鉄腕バーディー DECODE + DECODE:02_まとめ感想4 / テレビアニメ
ネタバレありです。
一言結論:うまくいかなくても頑張るのが大事!
「鉄腕バーディー DECODE」感想もとりあえず最後。
自分の視点にツボな部分と、好きなことを書こうかと思います。
では以下は続きから。
「鉄腕バーディー DECODE」の一期はつとむ君がメイン、二期のメインはバーディーときっちり分かれていたと思います。
「責任」という観点から見ると。
少年が、自分の責任を取れる大人になっていく話が一期。
社会的責任を既に背負っている大人たちが折り合いをつける話が二期。
そんな感じだったのではないかと。
二期ではつとむ君はあくまでバーディーのサポート役(でも彼女のピンチにはバディの役割を果たし、充分支えてくれてましたが)。

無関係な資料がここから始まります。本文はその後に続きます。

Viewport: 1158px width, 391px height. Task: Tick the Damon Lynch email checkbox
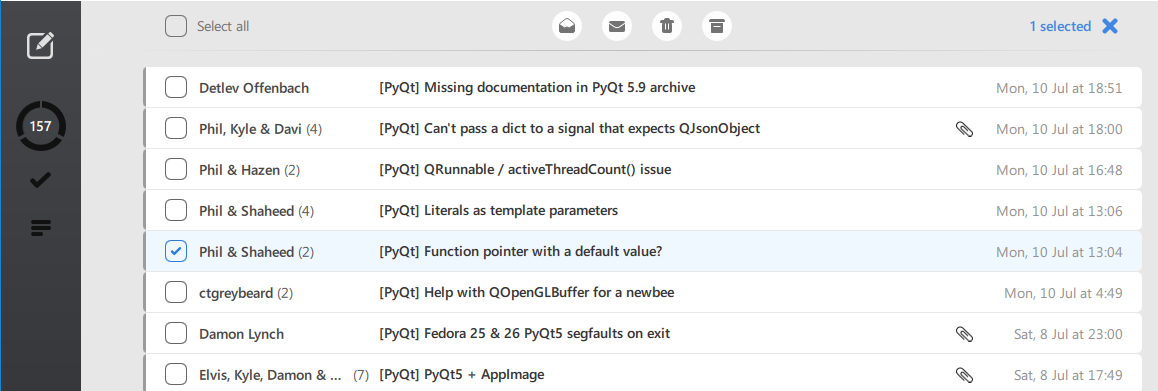[176, 333]
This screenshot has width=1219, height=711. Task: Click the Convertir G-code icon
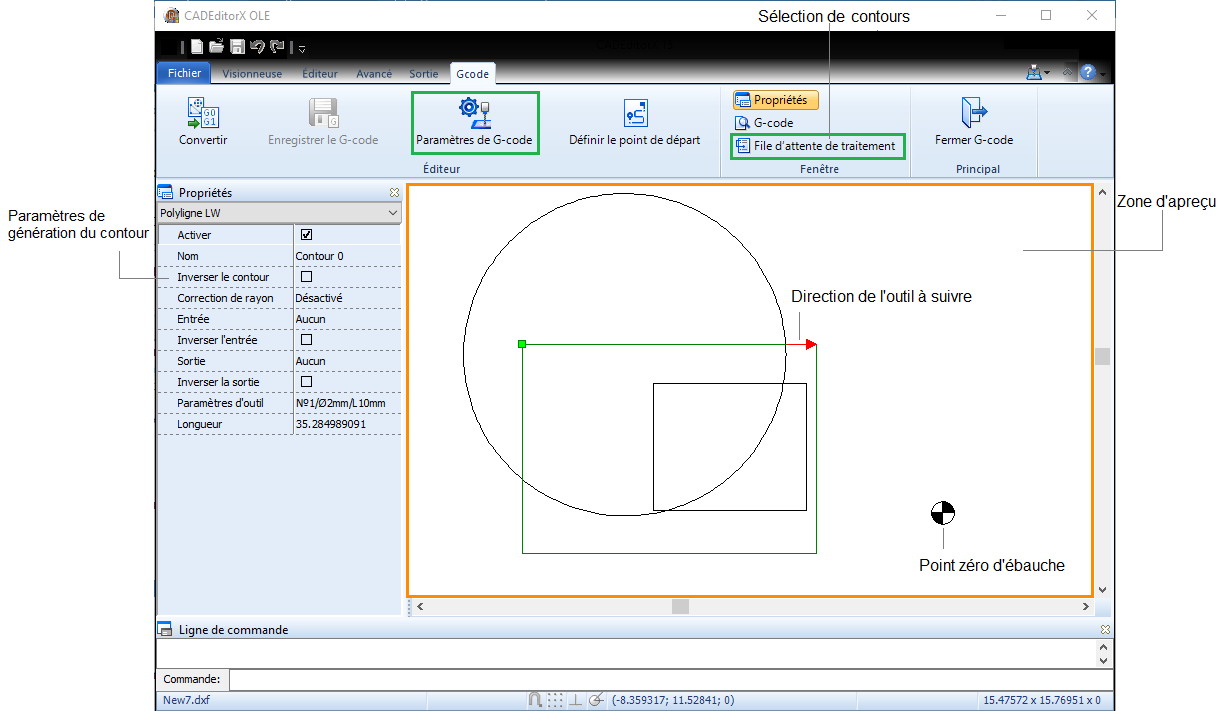coord(203,112)
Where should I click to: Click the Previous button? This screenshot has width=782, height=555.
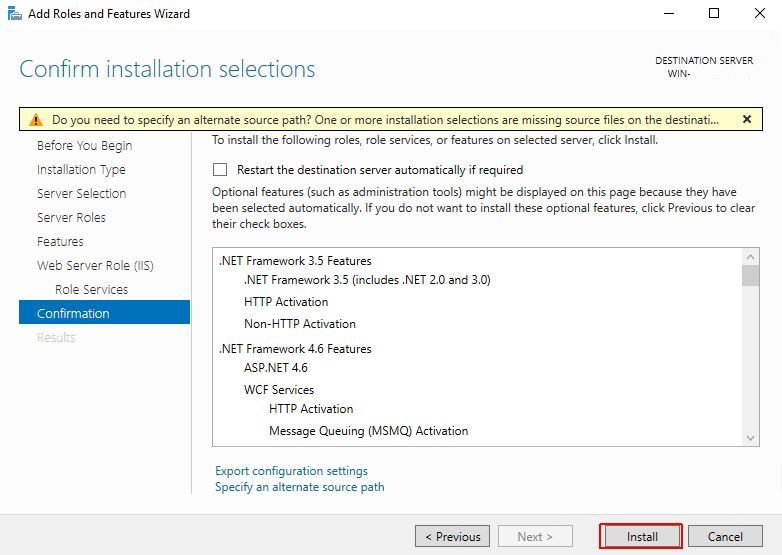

ということで「責任」という視点も、今期はバーディーとナタルを中心として語とうと思います。
一期から責任感の強い人物として描かれていたバーディー。
そんな彼女が、今回初めて自分の責任を全うできない。そんな事態が起こります。
逃亡犯たちの殺害が決定的になったにもかかわらず、幼馴染のナタルを捕まえられなかった。
その後彼女は、責任を果たすため自分の正直な気持ちから目を逸らそうとしていました。
「今まで自分に見せていたナタルの姿は全て偽り」と結論付けて、彼を逮捕できる状態に自分を持っていこうとしたのですが。
それをとめたのはつとむ君でした。
中杉さんと自分の体験を語って、バーディーの中の素直な気持ちを引き出した。
これが無かったら、最終回のあの終わりは無かったと思うんですよ。
それが義務だ、と力任せに捕まえようとしていたら、ナタルは絶対に戦うのをやめなかったと思います。
そして、自分がすべきことと心が食い違ったというのは、ナタルも同じだったはず。
本来なら犯罪者への処分は捜査官(警察組織)に任せるもの。
でも憎しみにとらわれた彼はその心を抑えられず。
アルタ人を差別する連邦政府の裁きなんて信じられない、死んだ人々の無念を思い知らせるにはこれが正しい、という理屈を展開して復讐に及ぶ。
ナタルは本来自分がすべきことを放棄し、本心に従った。
バーディーと同じような分岐点から、彼は逆の道を選んだだけとも言えます。
たとえ義務でも、それは信念に反する。どうしても従えない。
そういう気持ちは否定できないです。
この状況とは違うケースですが、法律を遵守していたら誰かが死ぬ、という時だってあります。
その場合でも義務や責任を優先すべきかどうかは、一概には言えないですし。
でも今回のナタルの行動が間違っていたと言えるのは、戦場でもないのに人の命を勝手に奪うなんて許されないという点。
そして、自分を正当化するために他人を理由にした点があるからです。
どうもナタルは自分のしたことの責任を負おうとせず、よそに押し付けがちだと私には思えました。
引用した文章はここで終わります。